What needs to be done –
Set down the material again. Keep every line exactly as it is.
::::::::
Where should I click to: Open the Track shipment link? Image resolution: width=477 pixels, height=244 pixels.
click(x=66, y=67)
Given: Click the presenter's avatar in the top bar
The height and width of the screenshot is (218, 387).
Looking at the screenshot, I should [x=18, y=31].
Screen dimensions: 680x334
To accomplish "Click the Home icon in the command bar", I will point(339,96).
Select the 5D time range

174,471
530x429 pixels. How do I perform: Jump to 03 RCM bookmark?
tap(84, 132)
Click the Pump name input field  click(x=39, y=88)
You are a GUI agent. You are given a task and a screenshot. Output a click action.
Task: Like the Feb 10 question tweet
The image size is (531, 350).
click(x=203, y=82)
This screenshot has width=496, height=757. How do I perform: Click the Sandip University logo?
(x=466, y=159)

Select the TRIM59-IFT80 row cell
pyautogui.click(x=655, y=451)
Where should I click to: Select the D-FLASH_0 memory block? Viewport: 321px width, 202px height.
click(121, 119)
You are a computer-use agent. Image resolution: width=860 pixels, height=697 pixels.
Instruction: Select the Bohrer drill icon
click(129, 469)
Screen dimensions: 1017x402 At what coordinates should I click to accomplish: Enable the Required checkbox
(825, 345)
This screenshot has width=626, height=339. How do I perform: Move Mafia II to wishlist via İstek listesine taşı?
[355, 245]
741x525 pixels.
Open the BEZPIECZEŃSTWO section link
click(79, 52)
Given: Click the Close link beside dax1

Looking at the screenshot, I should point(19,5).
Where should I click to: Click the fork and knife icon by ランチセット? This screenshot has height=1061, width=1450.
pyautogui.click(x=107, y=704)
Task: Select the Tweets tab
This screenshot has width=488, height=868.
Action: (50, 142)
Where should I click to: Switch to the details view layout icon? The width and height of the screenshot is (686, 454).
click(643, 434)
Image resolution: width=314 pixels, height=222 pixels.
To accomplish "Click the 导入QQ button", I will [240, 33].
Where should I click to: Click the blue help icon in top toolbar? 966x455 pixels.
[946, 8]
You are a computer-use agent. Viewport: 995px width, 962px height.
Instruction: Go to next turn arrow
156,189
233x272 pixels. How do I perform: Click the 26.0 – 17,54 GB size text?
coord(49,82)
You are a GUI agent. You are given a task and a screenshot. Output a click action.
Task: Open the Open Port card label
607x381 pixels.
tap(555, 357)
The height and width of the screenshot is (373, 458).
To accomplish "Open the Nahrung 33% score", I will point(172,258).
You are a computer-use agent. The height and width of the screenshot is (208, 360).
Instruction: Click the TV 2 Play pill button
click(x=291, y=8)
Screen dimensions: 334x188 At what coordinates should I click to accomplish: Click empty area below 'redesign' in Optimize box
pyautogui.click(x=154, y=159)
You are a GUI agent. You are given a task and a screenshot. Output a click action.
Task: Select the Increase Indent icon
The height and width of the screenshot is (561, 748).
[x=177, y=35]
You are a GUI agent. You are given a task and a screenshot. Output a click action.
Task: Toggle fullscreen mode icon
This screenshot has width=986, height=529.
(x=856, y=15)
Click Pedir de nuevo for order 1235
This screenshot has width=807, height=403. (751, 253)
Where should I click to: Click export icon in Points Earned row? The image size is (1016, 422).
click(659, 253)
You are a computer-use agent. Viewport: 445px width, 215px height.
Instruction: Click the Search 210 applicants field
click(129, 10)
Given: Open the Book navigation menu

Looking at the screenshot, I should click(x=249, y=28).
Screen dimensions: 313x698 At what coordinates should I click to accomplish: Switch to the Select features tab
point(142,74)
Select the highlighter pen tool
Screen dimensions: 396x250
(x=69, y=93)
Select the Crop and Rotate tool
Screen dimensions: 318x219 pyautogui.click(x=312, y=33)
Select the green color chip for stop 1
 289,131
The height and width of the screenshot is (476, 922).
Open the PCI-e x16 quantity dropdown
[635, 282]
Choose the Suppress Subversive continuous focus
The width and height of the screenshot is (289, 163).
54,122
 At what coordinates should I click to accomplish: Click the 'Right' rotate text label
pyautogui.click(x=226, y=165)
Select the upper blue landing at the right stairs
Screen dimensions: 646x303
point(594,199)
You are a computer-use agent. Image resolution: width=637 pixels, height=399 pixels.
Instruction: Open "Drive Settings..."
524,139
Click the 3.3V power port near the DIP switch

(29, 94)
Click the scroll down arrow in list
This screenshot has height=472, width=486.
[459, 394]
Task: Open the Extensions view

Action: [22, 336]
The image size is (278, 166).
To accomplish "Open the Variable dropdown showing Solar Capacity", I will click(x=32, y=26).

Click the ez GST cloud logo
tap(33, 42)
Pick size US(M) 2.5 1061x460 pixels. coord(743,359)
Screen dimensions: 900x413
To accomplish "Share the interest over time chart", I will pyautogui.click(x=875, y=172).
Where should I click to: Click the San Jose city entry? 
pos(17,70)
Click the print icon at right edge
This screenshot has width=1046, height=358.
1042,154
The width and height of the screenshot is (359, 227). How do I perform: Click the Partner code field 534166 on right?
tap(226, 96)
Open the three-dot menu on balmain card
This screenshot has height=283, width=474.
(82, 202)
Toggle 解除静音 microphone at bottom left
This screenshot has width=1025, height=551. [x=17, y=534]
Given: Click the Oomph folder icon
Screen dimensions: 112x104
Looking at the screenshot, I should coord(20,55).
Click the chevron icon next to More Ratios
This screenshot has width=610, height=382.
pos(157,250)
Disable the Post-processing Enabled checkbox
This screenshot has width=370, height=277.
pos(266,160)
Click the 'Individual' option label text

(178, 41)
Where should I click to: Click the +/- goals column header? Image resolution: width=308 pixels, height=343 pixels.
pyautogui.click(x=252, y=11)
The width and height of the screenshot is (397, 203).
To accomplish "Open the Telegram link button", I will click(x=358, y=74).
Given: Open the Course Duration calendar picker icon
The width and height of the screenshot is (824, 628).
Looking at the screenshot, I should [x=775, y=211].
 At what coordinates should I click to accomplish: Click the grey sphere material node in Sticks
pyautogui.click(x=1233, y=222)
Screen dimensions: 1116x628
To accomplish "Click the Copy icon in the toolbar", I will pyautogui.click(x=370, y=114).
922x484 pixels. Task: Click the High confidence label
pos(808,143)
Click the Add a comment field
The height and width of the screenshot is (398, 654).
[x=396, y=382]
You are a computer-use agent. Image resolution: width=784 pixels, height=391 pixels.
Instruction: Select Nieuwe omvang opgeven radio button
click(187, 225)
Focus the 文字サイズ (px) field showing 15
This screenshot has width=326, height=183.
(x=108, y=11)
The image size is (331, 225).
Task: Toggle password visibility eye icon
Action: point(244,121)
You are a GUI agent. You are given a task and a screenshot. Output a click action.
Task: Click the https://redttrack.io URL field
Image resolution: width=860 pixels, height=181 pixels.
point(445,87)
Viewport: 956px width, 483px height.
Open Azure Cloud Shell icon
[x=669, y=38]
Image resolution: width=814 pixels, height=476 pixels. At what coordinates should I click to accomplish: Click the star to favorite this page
::::::::
Finished exercise –
Where should I click to: Open the Track shipment link? Image resolution: width=477 pixels, height=244 pixels.
click(x=66, y=67)
Given: Click the presenter's avatar in the top bar
The height and width of the screenshot is (218, 387).
Looking at the screenshot, I should [x=18, y=31].
Screen dimensions: 680x334
To accomplish "Click the Home icon in the command bar", I will point(339,96).
Select the 5D time range

174,471
530x429 pixels. How do I perform: Jump to 03 RCM bookmark?
tap(84, 132)
Click the Pump name input field  click(x=39, y=88)
You are a GUI agent. You are given a task and a screenshot. Output a click action.
Task: Like the Feb 10 question tweet
The image size is (531, 350).
click(x=203, y=82)
This screenshot has width=496, height=757. How do I perform: Click the Sandip University logo?
(x=466, y=159)

Select the TRIM59-IFT80 row cell
pyautogui.click(x=655, y=451)
Where should I click to: Select the D-FLASH_0 memory block? Viewport: 321px width, 202px height.
click(121, 119)
You are a computer-use agent. Image resolution: width=860 pixels, height=697 pixels.
Instruction: Select the Bohrer drill icon
click(129, 469)
Screen dimensions: 1017x402 At what coordinates should I click to accomplish: Enable the Required checkbox
(825, 345)
This screenshot has width=626, height=339. How do I perform: Move Mafia II to wishlist via İstek listesine taşı?
[355, 245]
741x525 pixels.
Open the BEZPIECZEŃSTWO section link
click(79, 52)
Given: Click the Close link beside dax1

Looking at the screenshot, I should point(19,5).
Where should I click to: Click the fork and knife icon by ランチセット? This screenshot has height=1061, width=1450.
pyautogui.click(x=107, y=704)
Task: Select the Tweets tab
This screenshot has width=488, height=868.
Action: (50, 142)
Where should I click to: Switch to the details view layout icon? The width and height of the screenshot is (686, 454).
click(643, 434)
Image resolution: width=314 pixels, height=222 pixels.
To accomplish "Click the 导入QQ button", I will [240, 33].
Where should I click to: Click the blue help icon in top toolbar? 966x455 pixels.
[946, 8]
You are a computer-use agent. Viewport: 995px width, 962px height.
Instruction: Go to next turn arrow
156,189
233x272 pixels. How do I perform: Click the 26.0 – 17,54 GB size text?
coord(49,82)
You are a GUI agent. You are given a task and a screenshot. Output a click action.
Task: Open the Open Port card label
607x381 pixels.
tap(555, 357)
The height and width of the screenshot is (373, 458).
To accomplish "Open the Nahrung 33% score", I will point(172,258).
You are a computer-use agent. The height and width of the screenshot is (208, 360).
Instruction: Click the TV 2 Play pill button
click(x=291, y=8)
Screen dimensions: 334x188 At what coordinates should I click to accomplish: Click empty area below 'redesign' in Optimize box
pyautogui.click(x=154, y=159)
You are a GUI agent. You are given a task and a screenshot. Output a click action.
Task: Select the Increase Indent icon
The height and width of the screenshot is (561, 748).
[x=177, y=35]
You are a GUI agent. You are given a task and a screenshot. Output a click action.
Task: Toggle fullscreen mode icon
This screenshot has width=986, height=529.
(x=856, y=15)
Click Pedir de nuevo for order 1235
This screenshot has width=807, height=403. (751, 253)
Where should I click to: Click export icon in Points Earned row? The image size is (1016, 422).
click(659, 253)
You are a computer-use agent. Viewport: 445px width, 215px height.
Instruction: Click the Search 210 applicants field
click(129, 10)
Given: Open the Book navigation menu

Looking at the screenshot, I should click(x=249, y=28).
Screen dimensions: 313x698 At what coordinates should I click to accomplish: Switch to the Select features tab
point(142,74)
Select the highlighter pen tool
Screen dimensions: 396x250
(x=69, y=93)
Select the Crop and Rotate tool
Screen dimensions: 318x219 pyautogui.click(x=312, y=33)
Select the green color chip for stop 1
 289,131
The height and width of the screenshot is (476, 922).
Open the PCI-e x16 quantity dropdown
[635, 282]
Choose the Suppress Subversive continuous focus
The width and height of the screenshot is (289, 163).
54,122
 At what coordinates should I click to accomplish: Click the 'Right' rotate text label
pyautogui.click(x=226, y=165)
Select the upper blue landing at the right stairs
Screen dimensions: 646x303
point(594,199)
You are a computer-use agent. Image resolution: width=637 pixels, height=399 pixels.
Instruction: Open "Drive Settings..."
524,139
Click the 3.3V power port near the DIP switch

(29, 94)
Click the scroll down arrow in list
This screenshot has height=472, width=486.
[459, 394]
Task: Open the Extensions view

Action: [22, 336]
The image size is (278, 166).
To accomplish "Open the Variable dropdown showing Solar Capacity", I will click(x=32, y=26).

Click the ez GST cloud logo
tap(33, 42)
Pick size US(M) 2.5 1061x460 pixels. coord(743,359)
Screen dimensions: 900x413
To accomplish "Share the interest over time chart", I will pyautogui.click(x=875, y=172).
Where should I click to: Click the San Jose city entry? 
pos(17,70)
Click the print icon at right edge
This screenshot has width=1046, height=358.
1042,154
The width and height of the screenshot is (359, 227). How do I perform: Click the Partner code field 534166 on right?
tap(226, 96)
Open the three-dot menu on balmain card
This screenshot has height=283, width=474.
(82, 202)
Toggle 解除静音 microphone at bottom left
This screenshot has width=1025, height=551. [x=17, y=534]
Given: Click the Oomph folder icon
Screen dimensions: 112x104
Looking at the screenshot, I should coord(20,55).
Click the chevron icon next to More Ratios
This screenshot has width=610, height=382.
pos(157,250)
Disable the Post-processing Enabled checkbox
This screenshot has width=370, height=277.
pos(266,160)
Click the 'Individual' option label text

(178, 41)
Where should I click to: Click the +/- goals column header? Image resolution: width=308 pixels, height=343 pixels.
pyautogui.click(x=252, y=11)
The width and height of the screenshot is (397, 203).
To accomplish "Open the Telegram link button", I will click(x=358, y=74).
Given: Open the Course Duration calendar picker icon
The width and height of the screenshot is (824, 628).
Looking at the screenshot, I should [x=775, y=211].
 At what coordinates should I click to accomplish: Click the grey sphere material node in Sticks
pyautogui.click(x=1233, y=222)
Screen dimensions: 1116x628
To accomplish "Click the Copy icon in the toolbar", I will pyautogui.click(x=370, y=114).
922x484 pixels. Task: Click the High confidence label
pos(808,143)
Click the Add a comment field
The height and width of the screenshot is (398, 654).
[x=396, y=382]
You are a computer-use agent. Image resolution: width=784 pixels, height=391 pixels.
Instruction: Select Nieuwe omvang opgeven radio button
click(187, 225)
Focus the 文字サイズ (px) field showing 15
This screenshot has width=326, height=183.
(x=108, y=11)
The image size is (331, 225).
Task: Toggle password visibility eye icon
Action: point(244,121)
You are a GUI agent. You are given a task and a screenshot. Output a click action.
Task: Click the https://redttrack.io URL field
Image resolution: width=860 pixels, height=181 pixels.
point(445,87)
Viewport: 956px width, 483px height.
Open Azure Cloud Shell icon
[x=669, y=38]
Image resolution: width=814 pixels, height=476 pixels. At what coordinates should I click to accomplish: Click the star to favorite this page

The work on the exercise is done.